Mariani was Honorary Consul of the Republic of Seychelles in Nice from 2003 to 2007.

== Early life and career ==
Mariani was born in London and was educated in the UK and France. He graduated from University of Nice Sophia Antipolis (France) with a BA in Economy, Institutional Affairs and Foreign Languages (LEA). He holds a professional post graduate degree (M2) specialized in Multimedia creation and engineering from the same university, under the direction of art theoretician Norbert Hillaire.

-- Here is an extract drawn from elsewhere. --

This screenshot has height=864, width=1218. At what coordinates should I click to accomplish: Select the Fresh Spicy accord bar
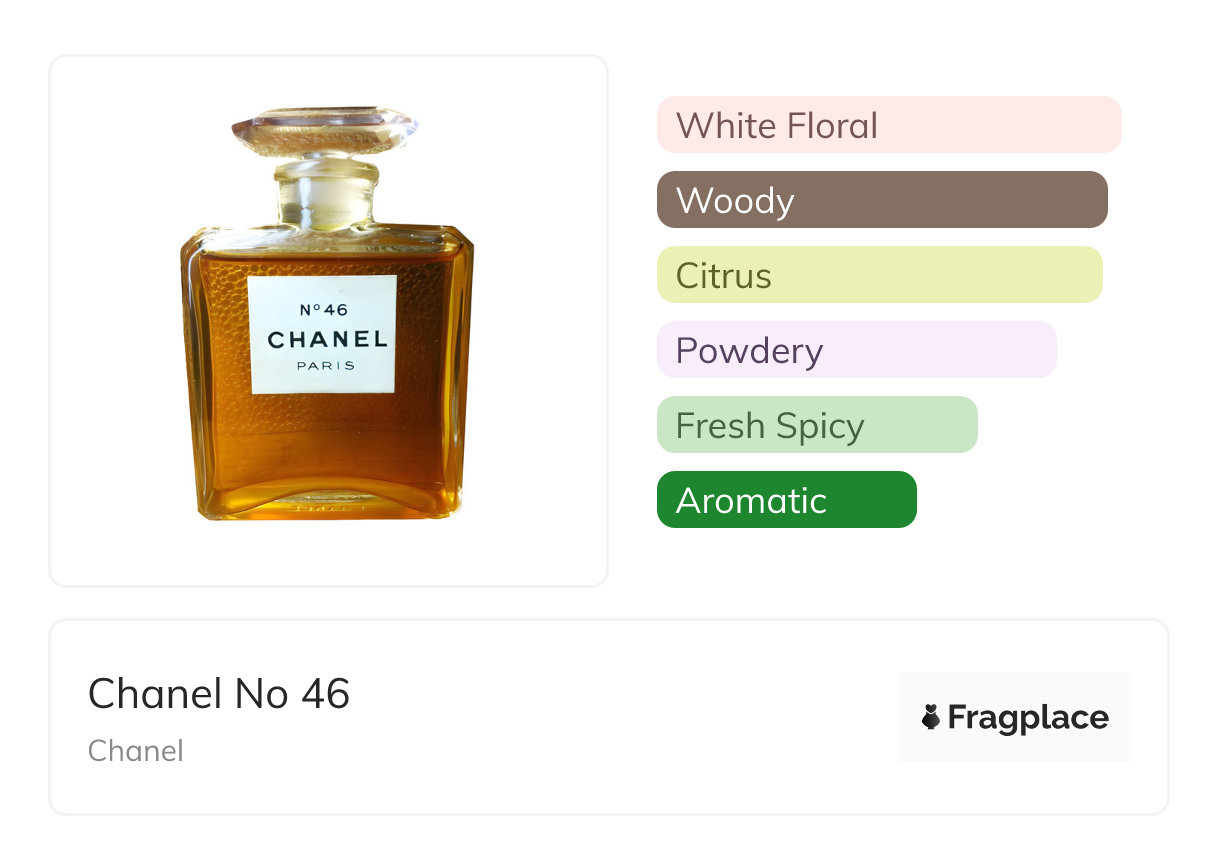(816, 425)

In 1989, he was appointed as campaign director to Pierre Laffitte a prominent French politician from Alpes-Maritimes (France) and subsequently became Parliamentary Assistant at the re-election of Pierre Laffitte as senator in 1998.

== Career ==

From 2002 to 2006 he was the Delegated Director of the Sophia Antipolis Foundation, in Sophia Antipolis Science and Technology park (France) and became the driving force behind major international strategic partnerships.

Mariani helped diffuse innovations in new media, creating the French art portal Artsophia under the patronage of the French Ministry of Culture, stating alongside artists such as Fred Forest and Ben that “the artist must conquer a new kind of space, cyberspace via computer art”.

This initiative led to the creation of the “Artsophia association for cultural life“ in which he was nominated as General Secretary under the Presidency of André Villers, the renown French photographer, who worked closely with Picasso in the 1950s, organizing a series of international Exhibitions including Picasso's most ambitious photographic project the series of lithographs entitled Diurnes (1962) and co-organizing the “Festival of the Fourth Dimension”, a festival dedicated to the fusion of Art, Science and Technology.

== Kuwait Finance House Bahrain ==
In 2006, Mariani led the initiative of a science and technology park in the Kingdom of Bahrain by the Kuwait Finance House Bahrain as Senior Business Development Advisor
.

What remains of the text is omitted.